# Old Simplicity Landlord value



## Bryan w (Aug 2, 2021)

my Dad has a 1964 -65 simplicity land lord. Although it is bad shape. Not sure if its worth anything. It hasnt run in 35 to 40 years.
My


----------



## SidecarFlip (Mar 25, 2021)

Put it on CL for 100 bucks and see if you get any bites.


----------



## Bob Driver (Nov 1, 2017)

That Simplicity Landlord is a highly collectible lawn tractor. If you put it out on CL, you're not going to reach the guys that are actually looking for one. The guys that actually want one for their collection are at the link below.... 1st one listed happens to be a fully restored Landlord the guys is selling for cheap at $900, which kinda answers the question are they collectible and what are they worth to the right guy. Fully restored, I've seen the go for $1,800 with no attachments. Post some pictures so we can see your version of "bad shape" for a 57 year old lawn tractor.

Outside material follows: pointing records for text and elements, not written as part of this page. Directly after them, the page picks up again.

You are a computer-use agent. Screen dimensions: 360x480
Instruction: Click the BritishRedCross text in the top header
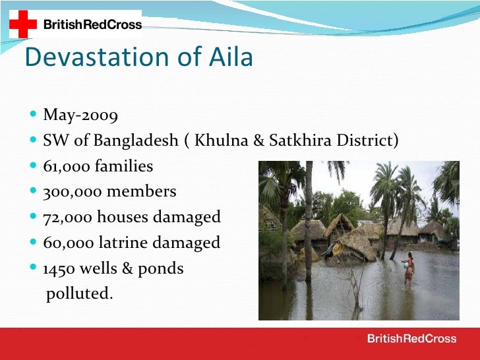92,25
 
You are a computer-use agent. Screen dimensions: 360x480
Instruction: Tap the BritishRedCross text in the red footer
411,339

Facebook Garden Tractor Collectors Group


----------



## SidecarFlip (Mar 25, 2021)

Bob.. Restored and whipped are 2 different animals....


----------



## Bob Driver (Nov 1, 2017)

SidecarFlip said:


> Bob.. Restored and whipped are 2 different animals....


That's kinda up to the buyer to decide. The guys that are looking for a "Landlord", even for parts, knows what they are worth to other collectors and how often you come across them, even at vintage lawn tractor shows. Finding one listed for $100 on CL is a dream come true for that guy. It's got a vintage L-head 10hp horizontal Briggs on it that goes for around $400(to the right guy) if it's not locked up. If it has the optional 6-speed Hi/Lo gearbox in it, that is also worth easily $400, they are hard to find and rare as hell because hardly anybody ordered them like that.

The stark "difference in animals" could be as dramatic $$$ wise as thinking that it's just some kind of weird looking, rusty, old pickup sitting behind the barn that you'd jump on the first $500 offered and knowing it's actually a FC Willys......










FC Willys Value


----------



## SidecarFlip (Mar 25, 2021)

33 to someone, but not me. I have more than enough 'stuff' sitting around now.


----------